I'm also very optimistic about the future of our Company and the ability of our asset base to generate cash. As Chile sources more natural gas and Egypt comes online in less than two years time, we will be well-positioned to generate strong cash flows.
So at this point, I'm happy to stop and I'll take any questions that you might have.
Operator
(Operator Instructions). And the first question is from Jacob Bout from CIBC World Markets. Go ahead, please.
Jacob Bout - Analyst
Good morning.
Bruce Aitken - President and CEO
Good morning, Jacob.
Jacob Bout - Analyst
A question on Chile; what do you have operating there right now? Are you still operating two plants at partial capacity or is it just one? How are things going to fare through the winter in the southern hemisphere? And are you still comfortable with the -- I think you gave previous guidance that would operate in roughly 33% of capacity in 2008 and kind of 40% in '09 and 50% in 2010?
Bruce Aitken - President and CEO
Okay, well for the very short we are operating one plant today at almost capacity. We have lost a little bit of gas supply as a result of cold weather starting to occur in southern Chile. But then we're operating still roughly at around our 30%, so the guidance hasn't really changed. But each week we are producing a little bit less than we were during Q1.
I was in Chile just two to three weeks ago and met with both GeoPark and ENAP. Both of them have plans to increase gas supply to us in the coming months and I think this will certainly offset any increased winter demand that we always observe in the southern hemisphere and may allow us to get back to running two plants and have increased capacity again.
So I think the guidance we've provided of 33% this year still feels quite conservative to me, Jacob. And I think by Q3 and Q4, as we come out of the winter time, I think we'll find ourselves operating at a somewhat higher rate.
Longer term, the numbers are a bit of a guess. But what we've said is that by 2011 we will be back operating four plants. And that seems, when I've looked at the activity that's occurring, the prospectivity in the various blocks; that feels to me like a very conservative estimate. So I'm a big optimist. I think we can get the equipment in there, but I appreciate that oil and gas exploration doesn't happen overnight. It doesn't happen quickly. And so we think 2011 is a very realistic view to have an expectation of running our four plants.
Jacob Bout - Analyst
Okay. And then just switching over to China; do you have a sense on the delta between methanol prices coming down and how much capacity shut down? And then perhaps maybe you could layer in just with rising coal costs in China, how the shape of the cost curve has changed and what some of the new developments are?
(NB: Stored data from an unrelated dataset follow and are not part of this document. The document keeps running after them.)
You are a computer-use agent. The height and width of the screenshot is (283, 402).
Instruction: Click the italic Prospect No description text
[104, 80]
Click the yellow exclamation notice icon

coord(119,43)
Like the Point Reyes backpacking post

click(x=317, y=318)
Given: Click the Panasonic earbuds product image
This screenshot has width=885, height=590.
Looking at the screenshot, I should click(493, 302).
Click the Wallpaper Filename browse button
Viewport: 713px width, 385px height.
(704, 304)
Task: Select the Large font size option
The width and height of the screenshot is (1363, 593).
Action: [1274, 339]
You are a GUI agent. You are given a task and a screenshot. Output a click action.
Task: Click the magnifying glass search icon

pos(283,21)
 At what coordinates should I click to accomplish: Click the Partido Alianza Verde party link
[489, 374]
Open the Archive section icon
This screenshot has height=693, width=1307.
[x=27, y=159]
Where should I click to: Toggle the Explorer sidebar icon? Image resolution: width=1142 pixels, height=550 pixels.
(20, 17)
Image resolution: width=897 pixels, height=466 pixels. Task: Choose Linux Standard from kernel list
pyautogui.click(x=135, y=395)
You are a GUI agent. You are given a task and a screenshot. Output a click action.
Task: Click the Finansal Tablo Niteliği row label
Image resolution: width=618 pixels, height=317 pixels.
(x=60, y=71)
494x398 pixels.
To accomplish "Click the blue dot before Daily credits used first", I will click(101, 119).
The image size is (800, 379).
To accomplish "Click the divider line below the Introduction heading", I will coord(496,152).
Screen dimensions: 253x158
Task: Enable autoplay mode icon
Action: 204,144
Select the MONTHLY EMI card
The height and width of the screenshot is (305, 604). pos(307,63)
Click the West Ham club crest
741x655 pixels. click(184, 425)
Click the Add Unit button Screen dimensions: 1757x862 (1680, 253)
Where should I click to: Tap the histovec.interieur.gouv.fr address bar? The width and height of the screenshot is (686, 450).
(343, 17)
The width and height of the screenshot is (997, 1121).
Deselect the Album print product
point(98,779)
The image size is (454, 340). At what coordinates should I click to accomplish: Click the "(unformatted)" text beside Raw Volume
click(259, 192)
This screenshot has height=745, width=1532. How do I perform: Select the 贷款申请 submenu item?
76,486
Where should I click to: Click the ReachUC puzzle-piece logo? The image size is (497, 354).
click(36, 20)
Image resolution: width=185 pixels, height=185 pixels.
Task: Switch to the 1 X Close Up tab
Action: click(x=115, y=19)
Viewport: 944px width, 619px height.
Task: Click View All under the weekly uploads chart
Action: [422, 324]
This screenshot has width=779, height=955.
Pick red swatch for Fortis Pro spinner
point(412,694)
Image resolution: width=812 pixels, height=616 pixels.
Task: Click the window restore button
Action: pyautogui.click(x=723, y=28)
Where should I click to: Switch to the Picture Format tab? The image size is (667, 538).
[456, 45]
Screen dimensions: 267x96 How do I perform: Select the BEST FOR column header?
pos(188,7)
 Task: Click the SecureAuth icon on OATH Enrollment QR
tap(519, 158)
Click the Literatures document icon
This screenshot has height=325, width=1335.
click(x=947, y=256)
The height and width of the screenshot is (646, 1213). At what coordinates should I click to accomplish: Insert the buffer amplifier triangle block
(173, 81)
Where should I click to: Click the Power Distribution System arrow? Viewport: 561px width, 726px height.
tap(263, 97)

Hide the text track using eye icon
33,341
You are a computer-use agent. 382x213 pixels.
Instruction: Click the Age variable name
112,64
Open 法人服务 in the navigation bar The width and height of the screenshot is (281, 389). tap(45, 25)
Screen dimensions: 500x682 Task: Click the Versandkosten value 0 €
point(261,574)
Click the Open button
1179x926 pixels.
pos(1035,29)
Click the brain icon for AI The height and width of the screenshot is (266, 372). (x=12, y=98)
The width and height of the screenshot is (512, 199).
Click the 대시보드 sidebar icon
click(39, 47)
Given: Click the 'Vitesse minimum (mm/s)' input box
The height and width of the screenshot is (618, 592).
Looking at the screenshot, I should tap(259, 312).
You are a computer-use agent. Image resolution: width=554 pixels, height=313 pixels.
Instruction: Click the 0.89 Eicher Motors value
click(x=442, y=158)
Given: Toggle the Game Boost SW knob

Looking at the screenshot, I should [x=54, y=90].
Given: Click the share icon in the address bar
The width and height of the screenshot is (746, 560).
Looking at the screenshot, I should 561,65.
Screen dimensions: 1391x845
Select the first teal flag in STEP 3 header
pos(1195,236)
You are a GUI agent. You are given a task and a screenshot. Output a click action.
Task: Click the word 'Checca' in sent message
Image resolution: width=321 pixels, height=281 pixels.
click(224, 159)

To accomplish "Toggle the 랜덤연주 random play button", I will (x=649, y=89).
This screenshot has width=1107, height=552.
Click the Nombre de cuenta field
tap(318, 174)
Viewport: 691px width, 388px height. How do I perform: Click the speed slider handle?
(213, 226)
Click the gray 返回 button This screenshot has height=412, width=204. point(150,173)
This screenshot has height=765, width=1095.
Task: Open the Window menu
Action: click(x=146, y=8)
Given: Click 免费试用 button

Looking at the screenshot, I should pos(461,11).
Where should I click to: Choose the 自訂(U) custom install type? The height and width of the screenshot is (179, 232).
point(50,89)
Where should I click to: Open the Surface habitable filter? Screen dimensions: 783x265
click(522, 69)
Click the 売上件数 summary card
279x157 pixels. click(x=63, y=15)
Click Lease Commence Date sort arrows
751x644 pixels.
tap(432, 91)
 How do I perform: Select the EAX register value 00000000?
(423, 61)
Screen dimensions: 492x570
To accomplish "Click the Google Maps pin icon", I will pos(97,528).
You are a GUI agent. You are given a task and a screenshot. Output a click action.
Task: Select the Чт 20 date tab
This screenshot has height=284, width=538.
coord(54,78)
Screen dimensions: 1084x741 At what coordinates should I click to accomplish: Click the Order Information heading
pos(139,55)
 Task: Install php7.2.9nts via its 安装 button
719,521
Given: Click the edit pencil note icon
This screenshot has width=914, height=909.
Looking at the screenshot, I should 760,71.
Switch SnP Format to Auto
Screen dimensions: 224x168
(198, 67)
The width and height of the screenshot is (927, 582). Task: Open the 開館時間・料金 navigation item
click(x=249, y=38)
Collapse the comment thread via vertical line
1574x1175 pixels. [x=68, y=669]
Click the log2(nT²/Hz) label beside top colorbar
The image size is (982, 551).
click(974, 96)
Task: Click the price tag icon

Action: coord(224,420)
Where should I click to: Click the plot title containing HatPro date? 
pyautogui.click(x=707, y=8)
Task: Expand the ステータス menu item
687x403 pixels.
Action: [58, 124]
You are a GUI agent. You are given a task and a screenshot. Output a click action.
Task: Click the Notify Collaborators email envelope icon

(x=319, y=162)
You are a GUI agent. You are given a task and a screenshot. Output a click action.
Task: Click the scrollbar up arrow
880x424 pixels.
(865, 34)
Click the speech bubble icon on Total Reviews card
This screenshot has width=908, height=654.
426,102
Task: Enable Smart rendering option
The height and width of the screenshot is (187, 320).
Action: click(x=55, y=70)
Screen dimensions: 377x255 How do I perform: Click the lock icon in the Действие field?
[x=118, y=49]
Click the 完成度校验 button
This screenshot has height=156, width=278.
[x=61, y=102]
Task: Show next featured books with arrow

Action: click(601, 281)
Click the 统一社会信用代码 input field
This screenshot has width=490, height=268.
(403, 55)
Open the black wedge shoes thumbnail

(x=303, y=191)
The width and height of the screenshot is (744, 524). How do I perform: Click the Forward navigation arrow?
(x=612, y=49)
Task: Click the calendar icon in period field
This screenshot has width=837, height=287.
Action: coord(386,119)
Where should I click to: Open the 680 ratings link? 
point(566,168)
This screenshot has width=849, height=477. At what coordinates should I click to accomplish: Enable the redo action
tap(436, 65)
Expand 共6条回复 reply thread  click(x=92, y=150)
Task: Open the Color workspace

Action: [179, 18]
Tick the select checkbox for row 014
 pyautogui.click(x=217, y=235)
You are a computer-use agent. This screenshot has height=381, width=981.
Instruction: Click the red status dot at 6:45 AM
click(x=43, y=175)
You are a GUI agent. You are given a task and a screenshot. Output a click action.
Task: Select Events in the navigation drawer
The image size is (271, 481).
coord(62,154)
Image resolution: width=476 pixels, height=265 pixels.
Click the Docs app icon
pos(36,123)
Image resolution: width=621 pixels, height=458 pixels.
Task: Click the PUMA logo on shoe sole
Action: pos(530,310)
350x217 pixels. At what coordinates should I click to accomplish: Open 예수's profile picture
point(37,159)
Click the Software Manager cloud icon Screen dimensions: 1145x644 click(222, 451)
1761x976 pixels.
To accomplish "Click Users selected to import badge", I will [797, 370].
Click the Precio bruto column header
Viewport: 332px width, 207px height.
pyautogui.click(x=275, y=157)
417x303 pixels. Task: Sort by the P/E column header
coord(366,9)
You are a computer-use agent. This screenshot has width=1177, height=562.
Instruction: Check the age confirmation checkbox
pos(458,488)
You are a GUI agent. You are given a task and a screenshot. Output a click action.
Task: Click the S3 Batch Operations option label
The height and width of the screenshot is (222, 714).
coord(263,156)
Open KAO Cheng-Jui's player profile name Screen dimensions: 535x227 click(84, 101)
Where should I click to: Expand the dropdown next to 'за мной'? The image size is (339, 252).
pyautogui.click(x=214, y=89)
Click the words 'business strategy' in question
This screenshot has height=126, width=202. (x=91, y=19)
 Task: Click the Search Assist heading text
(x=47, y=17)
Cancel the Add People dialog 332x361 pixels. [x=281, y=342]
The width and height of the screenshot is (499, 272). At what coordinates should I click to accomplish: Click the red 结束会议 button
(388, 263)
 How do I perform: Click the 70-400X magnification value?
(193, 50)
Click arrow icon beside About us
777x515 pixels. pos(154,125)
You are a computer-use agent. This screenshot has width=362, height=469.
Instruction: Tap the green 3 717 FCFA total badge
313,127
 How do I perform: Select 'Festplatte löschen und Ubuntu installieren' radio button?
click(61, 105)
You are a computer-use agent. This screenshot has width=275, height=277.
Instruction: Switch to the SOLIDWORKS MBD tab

Bruce Aitken - President and CEO
Okay; I think lots of questions there; but as we're waiting, a couple of numbers that could help you. In Q3 2007 China was an importer of about 220,000, 230,000 tonnes in that quarter; so almost at an annual rate of about 1 million tonnes a year, roughly. In Q4 that declined to about 130,000 tonnes and as pricing went up, China begins to think about exporting rather than importing. And in Q1, they exported a net 170,000 tonnes. So if you go from the peak in China's import to 230,000 tonnes to Q1, there's about a 400,000 tonne per quarter swing there. Now that's equivalent to adding 1.6 million tonnes or a new world-scale plant to global supply. So that's the influence that China has had on the world demand-supply balance over the last couple of quarters.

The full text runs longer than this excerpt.